There is no substantial conflict or contradiction in the evidence on any material matter involved in the case until we reach the question of the good or bad faith of defendant Prather, in securing Ed Elliott’s signature to the quitclaim deed on October 12, 1945.

It is conceded in the briefs of plaintiffs in error that if Prather secured Elliott’s signature to the quitclaim deed by such misrepresentations and deceit as would make its execution forgery in the second degree under 21 O.S. 1941 §1593, that not only Prather’s deed, but the deeds of Farbro and Baker are void by reason of the statute. They contend, however, that if Prather’s deed is merely voidable because of fraud in its procurement, then the deeds of Far-bro and Baker are valid because they had no actual or constructive knowledge of the plaintiff’s claim to the land. This requires a determination as to whether the conflicting evidence, together with the reasonable inferences to be drawn therefrom, discloses that Elliott’s signature was obtained by Pra-ther under circumstances which would make it forgery in the second degree.

*156Why did Prather tell Elliott that the land he wanted a quitclaim deed to was the “26 acres he previously owned ■on Honeycreek?” Elliott knew that he had previously sold this land to the plaintiff and had been paid therefor. Elliott says that Prather told him he had bought the land from LaRue and that there was a flaw in the title which the quitclaim deed would correct. To an illiterate and uneducated mind, a most natural thought would be that the execution of two deeds to the same land to two different persons might cause trouble, and a most potent influence in allaying this fear would be the information that the person seeking the second deed had acquired the title represented by the first deed. When Elliott informed Prather and Beau-champ that he would have to sign by mark, the three went from the house to the car where Mrs. Halterman was waiting, taking with them a little ten year old nephew of Elliott’s. This was done in order to have two witnesses to the signature by mark. Notwithstanding Elliott was so illiterate and uneducated that he had to make his signature by mark, neither the defendant Prather, nor the notary, Beauchamp, read to him the instrument which Elliott was to sign nor did they explain to him the contents thereof. After Elliott had made his mark in the presence of the two witnesses, Elliott says that Prather then told him he was going to give him $25 as it would cost him $200 or $250 if he had to go to court to clear the title. Elliott replied that he didn’t need to do that. Mrs. Halterman testified that it was getting late and she was in a hurry to get home, so she didn’t pay much attention to what was said, at the car, but she did hear the old gentleman say “You don’t need to do that.” This deed executed under the circumstances and in the manner above shown was placed of record the next day.

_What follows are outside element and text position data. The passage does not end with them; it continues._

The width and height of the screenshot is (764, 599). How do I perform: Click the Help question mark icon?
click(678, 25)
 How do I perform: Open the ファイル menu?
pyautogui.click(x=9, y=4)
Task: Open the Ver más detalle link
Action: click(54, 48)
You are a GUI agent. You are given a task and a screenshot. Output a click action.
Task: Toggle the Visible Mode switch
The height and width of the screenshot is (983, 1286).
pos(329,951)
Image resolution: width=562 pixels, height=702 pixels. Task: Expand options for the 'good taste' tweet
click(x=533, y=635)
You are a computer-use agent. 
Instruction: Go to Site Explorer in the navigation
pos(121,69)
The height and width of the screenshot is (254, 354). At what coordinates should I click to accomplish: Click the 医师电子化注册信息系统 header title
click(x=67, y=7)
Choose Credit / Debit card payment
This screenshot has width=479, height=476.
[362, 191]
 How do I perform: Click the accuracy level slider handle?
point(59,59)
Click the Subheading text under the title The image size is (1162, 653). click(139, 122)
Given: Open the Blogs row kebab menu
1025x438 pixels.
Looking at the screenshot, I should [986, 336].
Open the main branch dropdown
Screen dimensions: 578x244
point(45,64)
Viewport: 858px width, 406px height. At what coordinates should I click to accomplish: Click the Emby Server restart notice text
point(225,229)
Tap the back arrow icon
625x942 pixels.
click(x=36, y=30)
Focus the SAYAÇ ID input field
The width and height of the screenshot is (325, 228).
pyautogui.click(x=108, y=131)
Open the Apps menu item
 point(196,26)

Considering the probabilities of the situation thus presented, the motives which actuated the parties and the interests to be subserved, we think the reasonable inferences to be drawn therefrom lend verity to the version of Ed Elliott. In fact, the conclusively established facts, some of which are admitted by Prather, corroborate the testimony of Elliott and establishes clearly that the quitclaim deed from Elliott was procured by fraudulent misrepresentation.

The determination of the trial court that said deed was procured in violation of 21 O.S. 1941 §1593, which provides:

“Every person who, by any false representation, artifice or deceit, procures from another his signature to any instrument, the false making of which would be forgery, and which the party signing would not have executed had he known the facts and effect of the instrument, is guilty of forgery in the second degree”

—and that the procurement thereof constituted forgery in the second degree is not clearly against the weight of the evidence tested by the rule that evidence of fraud must be shown by proof which is clear, cogent, and convincing.

See Baldridge v. Sunday, 73 Okla. 287, 176 P. 404; Julia Oil & Gas Co. v. Cobb, 128 Okla. 260, 262 P. 650; Wooldridge v. Powers, 178 Okla. 56, 61 P. 2d 734; Pittsburg Coal & Mining Co. v. Wright, 122 Okla. 210, 253 P. 487.

Affirmed.

HURST, C.J., DAVISON, V.C.J., and BAYLESS, WELCH, GIBSON, and LUTTRELL, JJ., concur.